At the end of the three-year period, the managing agent would usually close the fund by estimating the value of the outstanding liabilities and reinsuring them into the subsequent open year of that syndicate. The reinsurance premium paid for this is known as the reinsurance to close (RITC). An approved RITC extinguishes the liability for that syndicate year. If the receiving syndicate fails, the liability would fall to Lloyd’s Central Fund.
Once this transaction has occurred, the managing agent can determine the final result on the closing year of account, and the profit or loss attributable to each member who participated in that year. In some cases – for example, if the syndicate has ceased trading – the RITC may be paid into another syndicate or an insurance company that is approved to accept the RITC.
A year of account may be held unnaturally open for longer than three years if the liabilities cannot be reasonably quantified, due to fundamental uncertainty. In this case, the managing agent will look to close the year of account in later years, when the liabilities are more certain.
With three-year funding, no profit is usually recognised until the end of the third year.

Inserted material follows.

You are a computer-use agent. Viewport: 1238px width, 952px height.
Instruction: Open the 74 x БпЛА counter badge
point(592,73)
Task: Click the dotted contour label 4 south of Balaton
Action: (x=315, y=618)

For example, for a syndicate writing business for the year 2019, profits would not usually be declared until the end of 2021.
As a result of Lloyd’s unique ‘chain of security’, the position with an RITC differs from that applying to other reinsurance contracts. If the reinsuring Lloyd’s members cannot honour their associated financial obligations, then the burden initially falls upon Lloyd’s Central Fund (as described above). Only if the Central Fund were exhausted would the Lloyd’s members for the ceding year be required to meet these obligations. For all practical (if not strictly legal) purposes, therefore, the RITC has a similar effect to a transfer of liabilities from one group of Lloyd’s members to another.

22
Q

Suggest how reinsurance to close premiums might be assessed.

A

This is effectively the same process as establishing the reserves required at the year end. Hence, an appropriate reserving method, such as the chain ladder method, could be used to assess the reinsurance to close

23
Q

Statement of Actuarial Opinion (SAO)

A

Each year, as at year end, the managing agent must produce a statement of actuarial opinion (SAO) for each open syndicate year from a signing actuary. The SAO confirms that the technical provisions held for solvency are at least as large as the signing actuary’s best estimate.
The signing actuary must be approved by the Institute and Faculty of Actuaries as having the appropriate experience to provide the opinion. While the signing actuary is usually independent of the managing agent, it is possible for an actuary working for the managing agent to fulfil this role.

24
Q

Demonstrating solvency

at Lloyd’s

A

Individual members must demonstrate solvency to the regulator and must have sufficient FAL if they wish to continue underwriting at Lloyd’s. Lloyd’s completes a ‘coming into line’ exercise twice a year, which requires members to deposit additional funds should the FAL be deemed insufficient.
In addition, Lloyd’s in aggregate must demonstrate overall solvency (that is, based on the aggregate of all members’ exposures or net liabilities) to the regulator (the Prudential Regulation Authority, PRA) by holding additional assets centrally (known as the central assets for solvency). The majority of these central assets consist of the New Central Fund (NCF). If a member’s FAL proves to be insufficient (and fails to come into line when requested to do so), then these central assets will be used to meet claims.
Therefore, the total funds available to pay the claims for the syndicates are the funds held by the syndicates, the members’ funds at Lloyd’s and the central assets.